▶ WHAT THE TASK REQUIRES
Please count the rows below that contain the word "input". Reply with the number alone.

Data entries
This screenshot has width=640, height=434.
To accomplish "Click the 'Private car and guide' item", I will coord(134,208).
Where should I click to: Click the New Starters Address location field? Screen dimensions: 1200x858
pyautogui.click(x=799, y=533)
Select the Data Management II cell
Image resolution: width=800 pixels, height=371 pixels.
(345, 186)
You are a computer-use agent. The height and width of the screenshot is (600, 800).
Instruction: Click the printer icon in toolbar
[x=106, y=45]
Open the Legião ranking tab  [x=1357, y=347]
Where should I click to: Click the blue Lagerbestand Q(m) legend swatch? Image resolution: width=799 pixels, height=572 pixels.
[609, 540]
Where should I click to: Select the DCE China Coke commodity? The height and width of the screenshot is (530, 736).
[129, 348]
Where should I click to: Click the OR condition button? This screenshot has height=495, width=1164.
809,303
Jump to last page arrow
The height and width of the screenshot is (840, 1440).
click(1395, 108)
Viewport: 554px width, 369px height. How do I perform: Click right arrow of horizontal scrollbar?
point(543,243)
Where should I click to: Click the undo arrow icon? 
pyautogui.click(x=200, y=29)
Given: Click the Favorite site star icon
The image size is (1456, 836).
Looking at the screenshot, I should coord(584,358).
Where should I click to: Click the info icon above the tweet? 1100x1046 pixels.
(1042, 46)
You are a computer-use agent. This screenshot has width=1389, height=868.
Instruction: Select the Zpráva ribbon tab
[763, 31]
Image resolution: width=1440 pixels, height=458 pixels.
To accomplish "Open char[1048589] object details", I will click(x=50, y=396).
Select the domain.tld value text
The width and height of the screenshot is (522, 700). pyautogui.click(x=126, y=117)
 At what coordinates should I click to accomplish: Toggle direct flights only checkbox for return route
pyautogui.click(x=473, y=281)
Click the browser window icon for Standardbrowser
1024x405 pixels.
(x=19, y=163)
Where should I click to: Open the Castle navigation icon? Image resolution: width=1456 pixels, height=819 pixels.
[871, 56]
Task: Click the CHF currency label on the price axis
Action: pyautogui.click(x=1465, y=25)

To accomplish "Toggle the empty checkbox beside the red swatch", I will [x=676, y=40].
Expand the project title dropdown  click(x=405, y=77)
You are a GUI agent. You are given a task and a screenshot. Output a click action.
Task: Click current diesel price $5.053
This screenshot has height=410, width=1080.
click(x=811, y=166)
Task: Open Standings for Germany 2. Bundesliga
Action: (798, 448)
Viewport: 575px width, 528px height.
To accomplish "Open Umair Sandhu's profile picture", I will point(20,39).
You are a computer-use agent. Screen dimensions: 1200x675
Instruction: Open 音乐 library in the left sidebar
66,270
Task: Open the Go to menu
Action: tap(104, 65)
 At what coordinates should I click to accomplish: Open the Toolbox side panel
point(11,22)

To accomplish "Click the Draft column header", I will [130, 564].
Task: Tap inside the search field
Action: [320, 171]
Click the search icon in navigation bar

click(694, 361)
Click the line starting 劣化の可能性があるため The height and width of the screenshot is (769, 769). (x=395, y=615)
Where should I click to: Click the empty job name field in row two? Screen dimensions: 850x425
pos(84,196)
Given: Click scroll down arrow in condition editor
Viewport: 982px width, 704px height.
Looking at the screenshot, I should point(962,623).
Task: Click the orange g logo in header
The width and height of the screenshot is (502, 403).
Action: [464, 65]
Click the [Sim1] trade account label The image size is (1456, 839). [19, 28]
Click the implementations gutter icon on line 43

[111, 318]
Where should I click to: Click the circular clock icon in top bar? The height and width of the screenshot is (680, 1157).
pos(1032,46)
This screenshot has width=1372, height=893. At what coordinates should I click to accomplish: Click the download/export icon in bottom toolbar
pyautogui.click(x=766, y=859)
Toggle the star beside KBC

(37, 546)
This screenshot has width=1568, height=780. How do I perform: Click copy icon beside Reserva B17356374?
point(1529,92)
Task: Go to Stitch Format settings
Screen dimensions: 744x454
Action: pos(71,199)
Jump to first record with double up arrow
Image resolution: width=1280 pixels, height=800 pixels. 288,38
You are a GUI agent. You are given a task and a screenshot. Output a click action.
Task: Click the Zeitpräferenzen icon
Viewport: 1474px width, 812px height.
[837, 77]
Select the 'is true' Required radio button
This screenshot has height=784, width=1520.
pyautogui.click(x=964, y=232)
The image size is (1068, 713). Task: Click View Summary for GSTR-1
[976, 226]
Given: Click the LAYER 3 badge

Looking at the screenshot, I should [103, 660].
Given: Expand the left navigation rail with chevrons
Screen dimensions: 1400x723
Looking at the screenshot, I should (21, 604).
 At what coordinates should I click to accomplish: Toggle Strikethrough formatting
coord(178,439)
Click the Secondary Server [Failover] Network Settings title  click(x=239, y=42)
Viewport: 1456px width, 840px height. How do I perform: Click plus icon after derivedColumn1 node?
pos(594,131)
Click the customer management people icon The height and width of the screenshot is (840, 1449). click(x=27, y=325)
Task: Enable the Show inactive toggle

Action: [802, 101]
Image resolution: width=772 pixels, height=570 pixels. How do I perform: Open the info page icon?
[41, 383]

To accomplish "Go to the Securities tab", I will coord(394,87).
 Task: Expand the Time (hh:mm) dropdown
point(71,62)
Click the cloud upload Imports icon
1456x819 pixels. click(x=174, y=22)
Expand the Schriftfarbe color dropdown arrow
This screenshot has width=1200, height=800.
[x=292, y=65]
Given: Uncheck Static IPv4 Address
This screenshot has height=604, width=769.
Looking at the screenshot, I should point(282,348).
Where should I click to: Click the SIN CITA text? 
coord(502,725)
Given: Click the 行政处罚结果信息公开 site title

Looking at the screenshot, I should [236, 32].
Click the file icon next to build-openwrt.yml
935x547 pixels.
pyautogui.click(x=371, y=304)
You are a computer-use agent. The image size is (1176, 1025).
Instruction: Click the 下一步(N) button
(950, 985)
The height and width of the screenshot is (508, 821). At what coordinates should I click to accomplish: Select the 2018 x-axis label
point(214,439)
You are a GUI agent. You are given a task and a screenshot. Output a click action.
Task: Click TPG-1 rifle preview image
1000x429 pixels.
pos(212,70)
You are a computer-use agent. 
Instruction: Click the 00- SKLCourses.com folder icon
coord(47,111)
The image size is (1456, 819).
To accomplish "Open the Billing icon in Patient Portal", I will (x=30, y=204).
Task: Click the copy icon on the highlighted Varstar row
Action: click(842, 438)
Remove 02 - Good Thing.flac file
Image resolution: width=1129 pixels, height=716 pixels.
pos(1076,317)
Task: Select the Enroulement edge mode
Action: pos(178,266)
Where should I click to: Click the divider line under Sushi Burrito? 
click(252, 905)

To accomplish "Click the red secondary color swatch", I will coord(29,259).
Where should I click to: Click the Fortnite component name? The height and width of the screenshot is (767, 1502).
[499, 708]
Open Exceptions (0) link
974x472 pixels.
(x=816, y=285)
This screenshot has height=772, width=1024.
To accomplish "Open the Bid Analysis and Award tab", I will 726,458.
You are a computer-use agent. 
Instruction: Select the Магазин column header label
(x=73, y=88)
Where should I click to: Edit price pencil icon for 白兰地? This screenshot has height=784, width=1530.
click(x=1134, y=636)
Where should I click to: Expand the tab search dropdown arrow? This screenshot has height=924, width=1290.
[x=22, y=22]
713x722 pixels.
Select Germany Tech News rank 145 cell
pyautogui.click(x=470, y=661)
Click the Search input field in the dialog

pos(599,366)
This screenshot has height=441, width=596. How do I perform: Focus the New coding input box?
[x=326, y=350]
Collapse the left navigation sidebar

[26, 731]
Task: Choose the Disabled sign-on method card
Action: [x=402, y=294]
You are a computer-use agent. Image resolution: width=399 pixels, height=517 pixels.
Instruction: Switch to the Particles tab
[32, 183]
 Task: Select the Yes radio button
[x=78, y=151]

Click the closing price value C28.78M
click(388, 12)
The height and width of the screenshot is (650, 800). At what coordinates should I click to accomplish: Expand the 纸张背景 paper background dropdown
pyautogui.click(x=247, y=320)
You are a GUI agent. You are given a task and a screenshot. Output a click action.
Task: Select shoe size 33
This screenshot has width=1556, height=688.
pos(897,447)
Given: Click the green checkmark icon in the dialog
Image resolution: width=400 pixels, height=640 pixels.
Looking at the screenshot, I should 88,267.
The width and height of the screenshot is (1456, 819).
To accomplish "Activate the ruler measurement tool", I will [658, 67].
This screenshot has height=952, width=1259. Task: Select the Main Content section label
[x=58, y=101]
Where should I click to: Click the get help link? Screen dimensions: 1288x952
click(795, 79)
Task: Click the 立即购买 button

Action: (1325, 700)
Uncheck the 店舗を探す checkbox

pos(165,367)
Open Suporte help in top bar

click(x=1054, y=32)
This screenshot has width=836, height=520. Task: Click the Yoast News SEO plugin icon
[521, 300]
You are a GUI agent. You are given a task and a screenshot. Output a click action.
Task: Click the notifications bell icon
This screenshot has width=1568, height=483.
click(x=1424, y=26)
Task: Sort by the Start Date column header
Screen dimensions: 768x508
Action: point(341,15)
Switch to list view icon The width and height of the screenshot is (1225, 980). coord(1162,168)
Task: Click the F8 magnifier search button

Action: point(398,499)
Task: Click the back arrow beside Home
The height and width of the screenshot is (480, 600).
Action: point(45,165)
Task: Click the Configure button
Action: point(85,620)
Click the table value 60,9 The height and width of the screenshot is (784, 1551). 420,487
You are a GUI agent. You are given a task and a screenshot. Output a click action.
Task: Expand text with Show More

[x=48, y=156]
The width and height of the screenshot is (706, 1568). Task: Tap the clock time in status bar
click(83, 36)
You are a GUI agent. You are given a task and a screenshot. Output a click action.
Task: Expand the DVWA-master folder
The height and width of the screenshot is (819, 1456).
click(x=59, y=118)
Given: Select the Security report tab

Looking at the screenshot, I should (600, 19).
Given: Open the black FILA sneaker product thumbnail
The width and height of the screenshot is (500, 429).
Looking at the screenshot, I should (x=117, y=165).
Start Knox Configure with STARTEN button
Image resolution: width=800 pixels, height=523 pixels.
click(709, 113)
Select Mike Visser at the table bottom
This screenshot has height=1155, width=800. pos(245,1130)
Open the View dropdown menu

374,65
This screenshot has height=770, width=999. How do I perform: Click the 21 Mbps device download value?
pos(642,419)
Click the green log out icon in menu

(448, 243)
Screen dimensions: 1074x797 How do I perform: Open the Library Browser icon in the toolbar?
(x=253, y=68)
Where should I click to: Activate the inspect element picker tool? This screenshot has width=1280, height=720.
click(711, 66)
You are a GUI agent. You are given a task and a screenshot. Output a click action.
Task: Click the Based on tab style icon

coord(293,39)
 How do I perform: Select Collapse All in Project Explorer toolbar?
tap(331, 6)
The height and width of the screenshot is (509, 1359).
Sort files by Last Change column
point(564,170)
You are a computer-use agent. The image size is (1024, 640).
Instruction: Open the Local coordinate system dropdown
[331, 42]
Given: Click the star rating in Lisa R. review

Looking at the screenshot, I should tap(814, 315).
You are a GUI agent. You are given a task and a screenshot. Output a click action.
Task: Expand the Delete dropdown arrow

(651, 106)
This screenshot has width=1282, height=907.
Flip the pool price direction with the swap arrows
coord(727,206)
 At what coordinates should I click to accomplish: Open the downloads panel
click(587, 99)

▶ OUTPUT FOR THIS TASK
2